We learned about the challenge through Luminary Labs and appreciate the ‘real world’ approach they take to healthcare.  We entered as part of our mission to improve the lives of people with diabetes — it is our passion and reason for being.

3.  What have been your biggest successes and challenges in the last year?

Fit4D started with telephonic coaching, similar to a call center model.  We learned quickly that this method doesn’t scale.   We began to search for alternate ways to help patients including mobile or web-based apps.  Although there are some very cutting-edge apps we found that they worked for the motivated patients, though they are not the problem    It is important to use a real person to help motivate people, by building a therapeutic alliance, especially for those people who are not motivated or feeling very overwhelmed by their diabetes.

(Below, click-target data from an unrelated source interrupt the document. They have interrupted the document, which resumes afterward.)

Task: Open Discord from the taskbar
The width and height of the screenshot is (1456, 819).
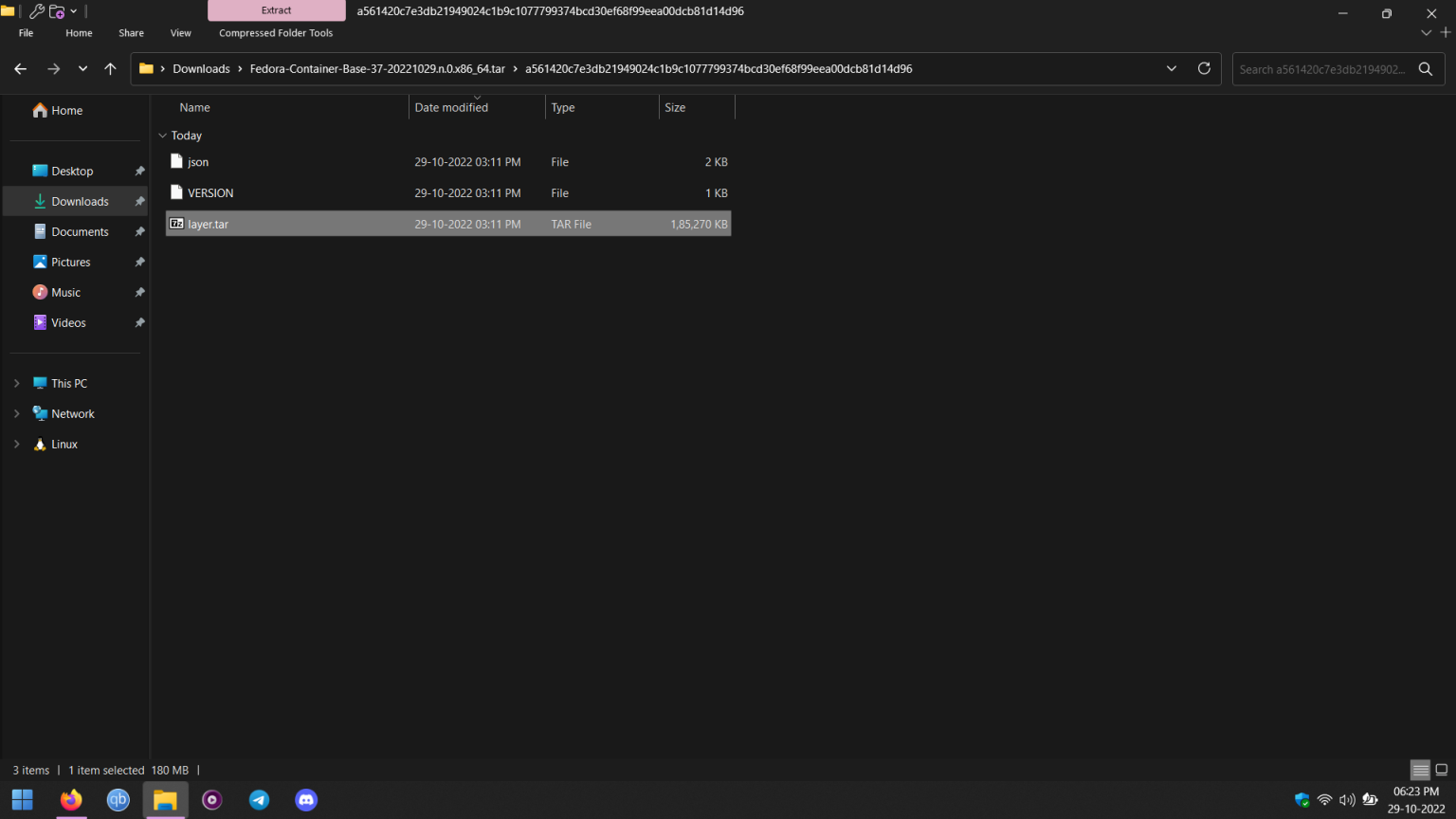Action: coord(306,800)
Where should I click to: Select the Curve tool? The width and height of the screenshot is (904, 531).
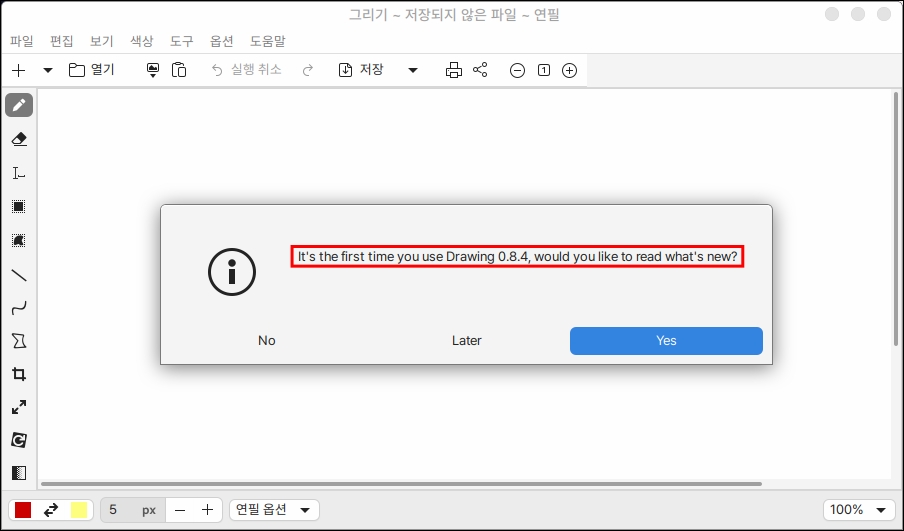[x=19, y=308]
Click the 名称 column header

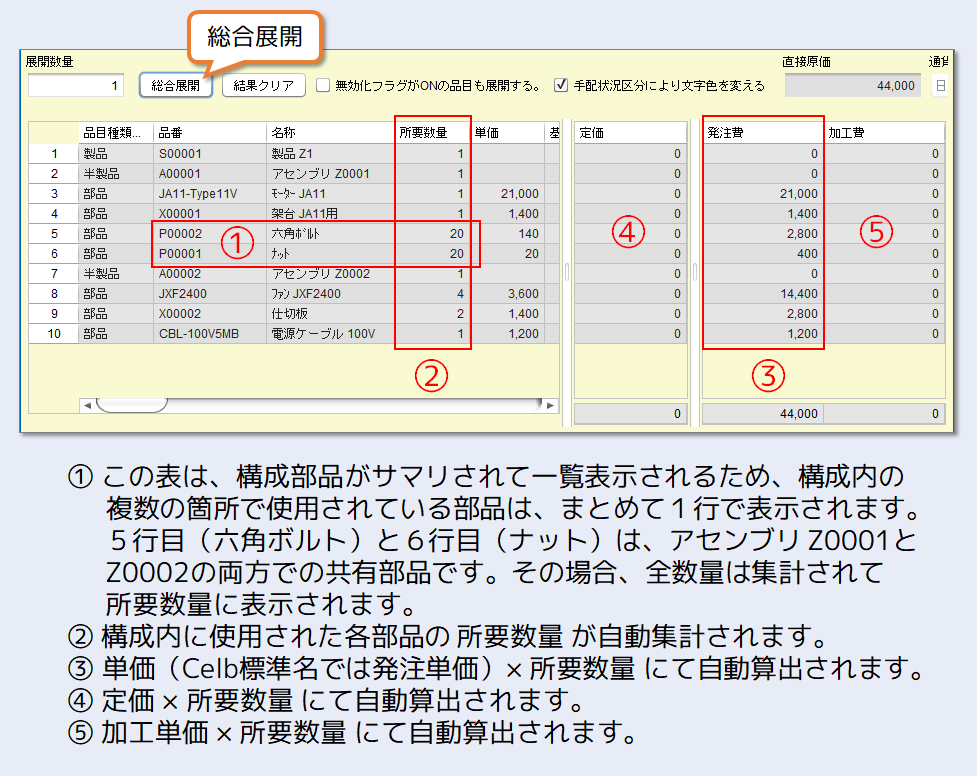click(330, 133)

This is where the personal CDE coach comes in!   On to the amazing part; technology is at a point where we use it to scale our CDEs and reach more people   And, we communicate in the way patients want to communicate – across mediums such as email, text, online support groups, webinars, phone, Skype and our web platform.  This optimized mix of human and electronic touch points enable us to engage patients (the motivated and the unmotivated) and improve their health.

In the past year we’ve improved the way we measure results by integrating the data from payers/PBMs (e.g. for medication adherence) and medical devices (e.g. A1C kits, blood glucose meters).   Robust tracking and reporting on this data ensures that we deliver on key performance metrics and provides immediate validation.  It’s a true comprehensive patient support program.

4.  What is the main problem you are looking to solve with your solution?

We are solving for those having the biggest challenges with diabetes self-care, and giving them a helping hand when they need motivation or hit a bump in the road.  Ultimately giving a patient a much needed ‘high five’ when they stay on that path or providing personalized support that motivates them to overcome challenges.  (e.g. taking their medication).  Diabetes is hard; it’s an everyday thing, everyday!  Everyone with diabetes is different; not only coming from different social-economic and cultural backgrounds but also facing different hurdles – so the interventions must be personalized.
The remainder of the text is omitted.